Y el niño, con solo seis años, también está sentado en el interior del tren, agarrado con desesperación a la falda de tu vestido negro.  Así ha estado, asido a la falda, desde que lo llevaste para que viese por última vez el rostro del padre asesinado. Es un jovencito que viaja con el asombro pintado en sus ojos despepitados, con las lágrimas brotando en la misma cantidad de hace dos días, con el rostro pálido y desencajado de angustia, con el corazón y el alma de niño buscando con esfuerzo entre las sombras de la noche una explicación a las correndillas, los afanes y el desorden de locos desatado en las calles. Le veo vencido por el cansancio y por siempre tendrá que recordar que iniciaron el viaje desde una estación solitaria y húmeda, y que, en medio de los pitazos espaciados del tren, intentó recordar la voz del padre que se quedó en un sarcófago y enterrado en una ciudad conmocionada.

 

Ustedes dos seguirán viajando y poco a poco en sus recuerdos, se disolverán las siluetas de los sepultureros que enterraron nuestros deseos de que las cosas no fueran tan, pero tan, fugaces. Ese viernes se me acabó de un golpe lo bello que era tenerte, que había comenzado en el ocaso de un noviembre como producto de las emociones vividas en medio de la fantasía de una princesa raptada. Y cuando más de mil hojas del calendario hayan caído, cuando el tren esté lejos y sin detenerse haya cruzado muchos poblados encontrados a su paso, el niño agarrado a la falda y tú, seguirán intentando no mirar atrás, aún con rabia contra los mierdas que vinieron a darme muerte y me convirtieron en recuerdos y en esculturas.
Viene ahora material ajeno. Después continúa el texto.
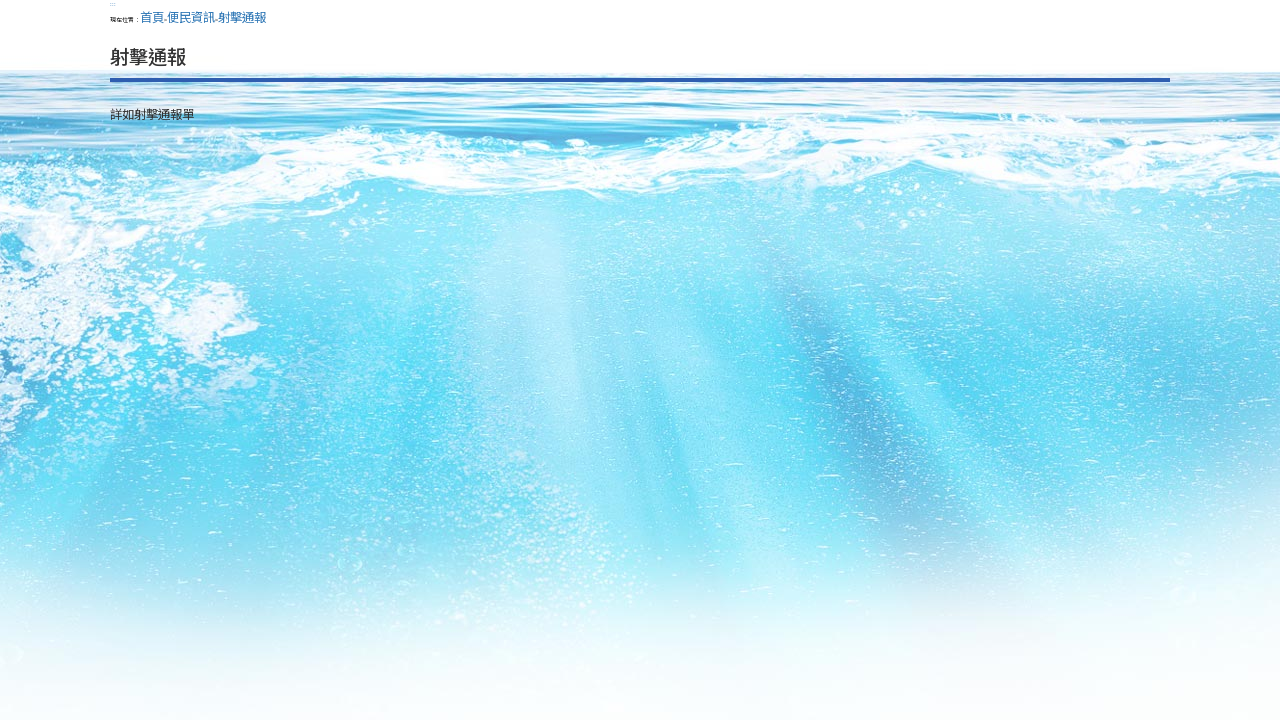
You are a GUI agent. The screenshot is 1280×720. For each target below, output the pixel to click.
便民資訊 (191, 17)
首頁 (152, 17)
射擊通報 (242, 17)
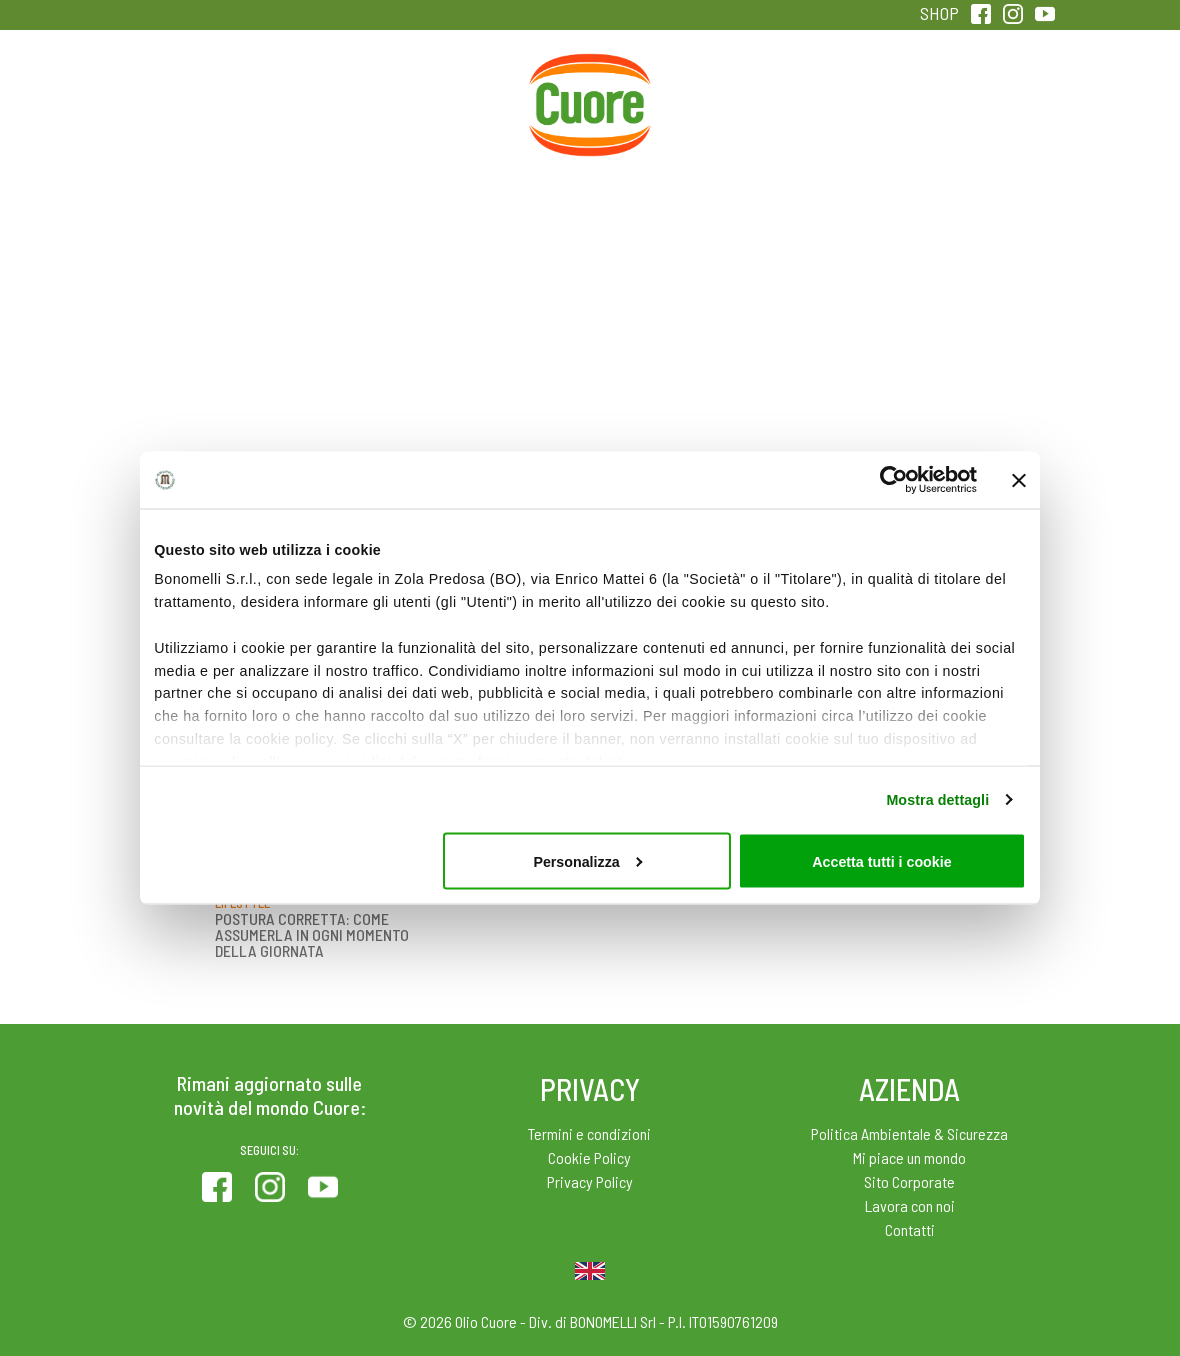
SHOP (939, 13)
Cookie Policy (589, 1157)
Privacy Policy (590, 1181)
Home (590, 77)
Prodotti (191, 99)
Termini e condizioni (589, 1133)
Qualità (855, 99)
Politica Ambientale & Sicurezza (909, 1133)
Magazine (722, 99)
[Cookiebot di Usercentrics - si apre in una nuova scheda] (889, 480)
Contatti (910, 1229)
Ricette (457, 99)
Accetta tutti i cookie (881, 861)
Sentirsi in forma (989, 112)
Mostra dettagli (937, 799)
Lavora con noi (910, 1205)
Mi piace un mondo (909, 1157)
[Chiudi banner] (1019, 480)
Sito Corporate (909, 1181)
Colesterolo (324, 99)
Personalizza (587, 861)
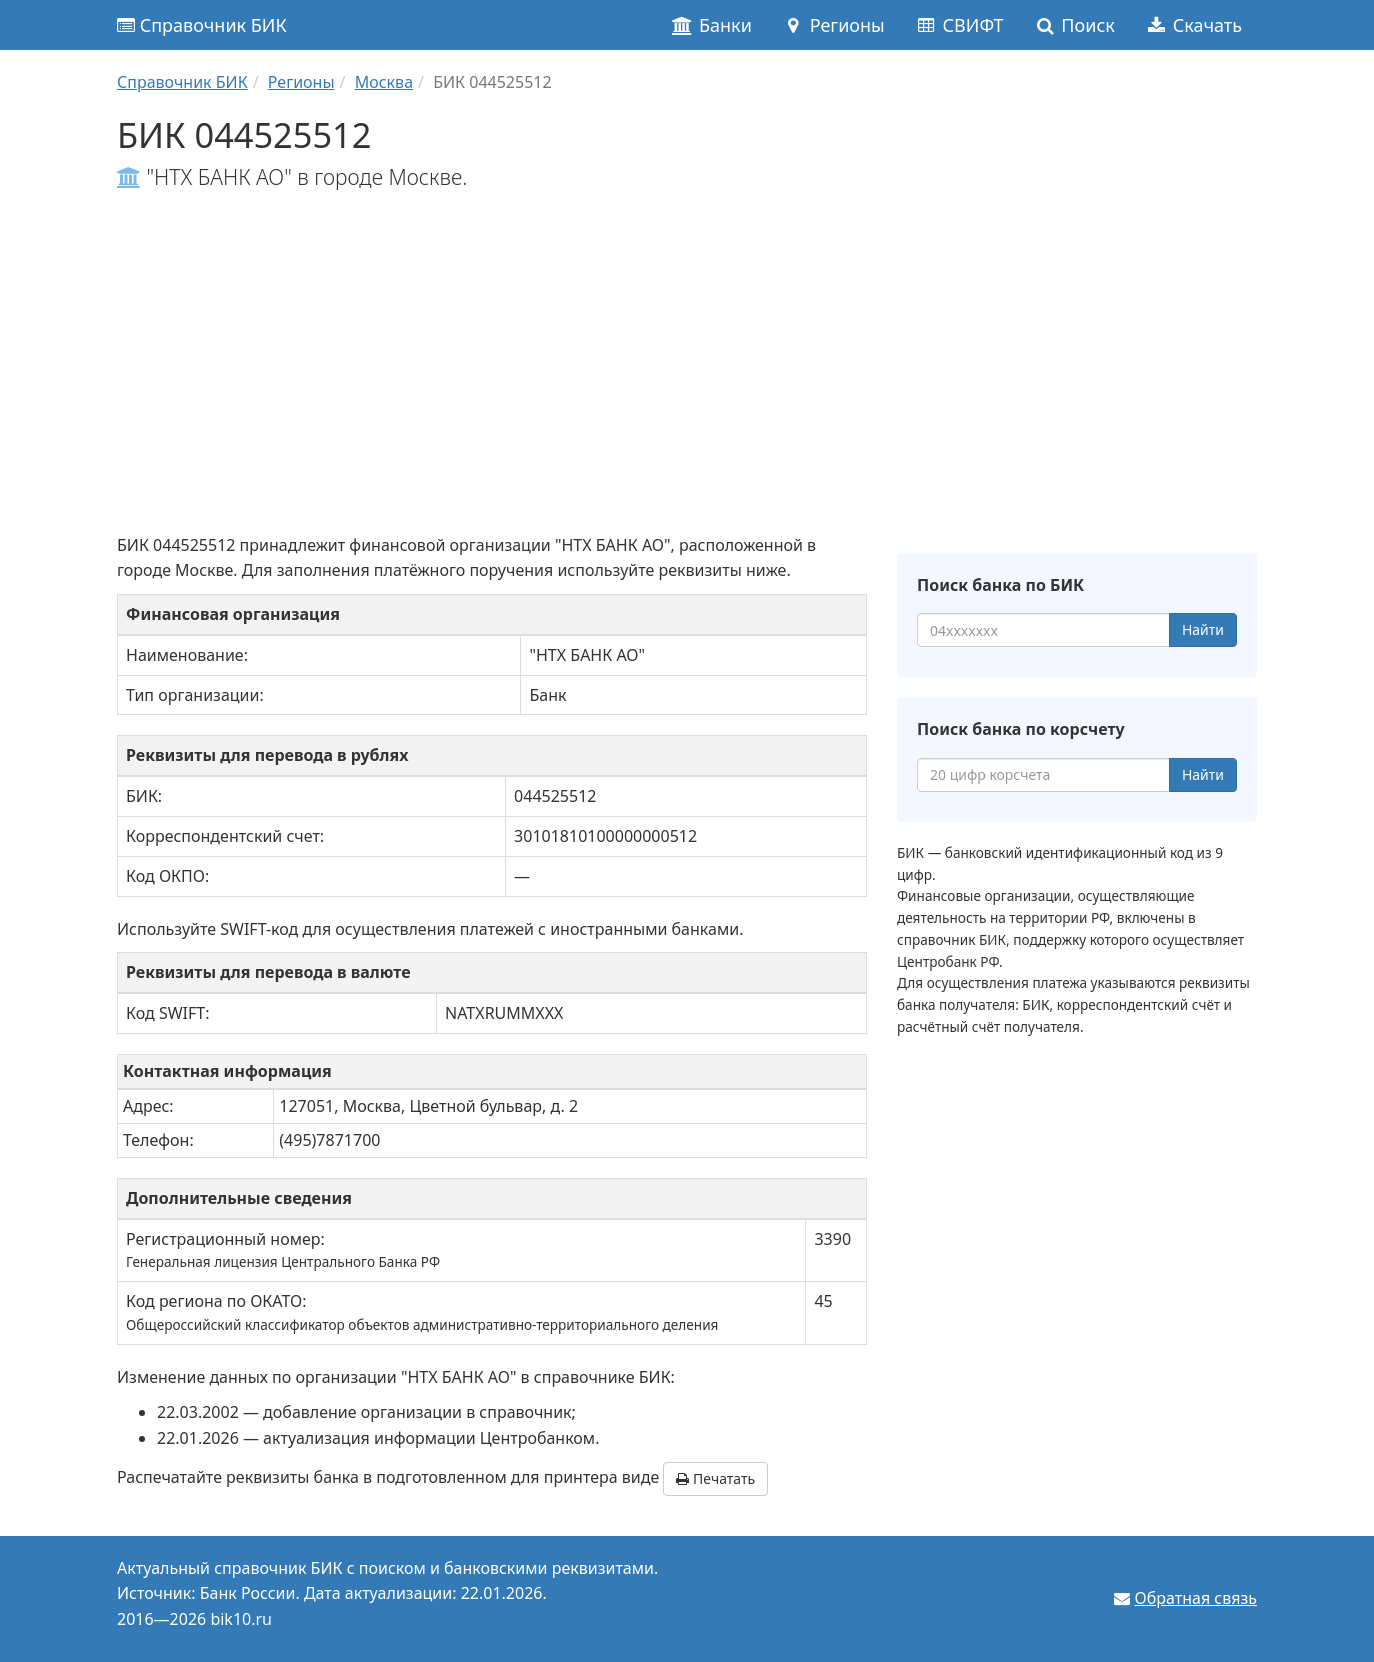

Y ahora mientras ustedes dos se van y se van, y los militares siguen posesionados de la ciudad controlándola, mi espíritu está aquí flotando en la estación desolada de la cual partiste y mi cuerpo está pudriéndose en el panteón de los próceres de la patria, en el cementerio principal.

 

El anterior relato es de ficción. Escrito en la década de los ochenta y publicado a inicios de los noventa. No está inspirado en ningún evento ni en personas de la realidad.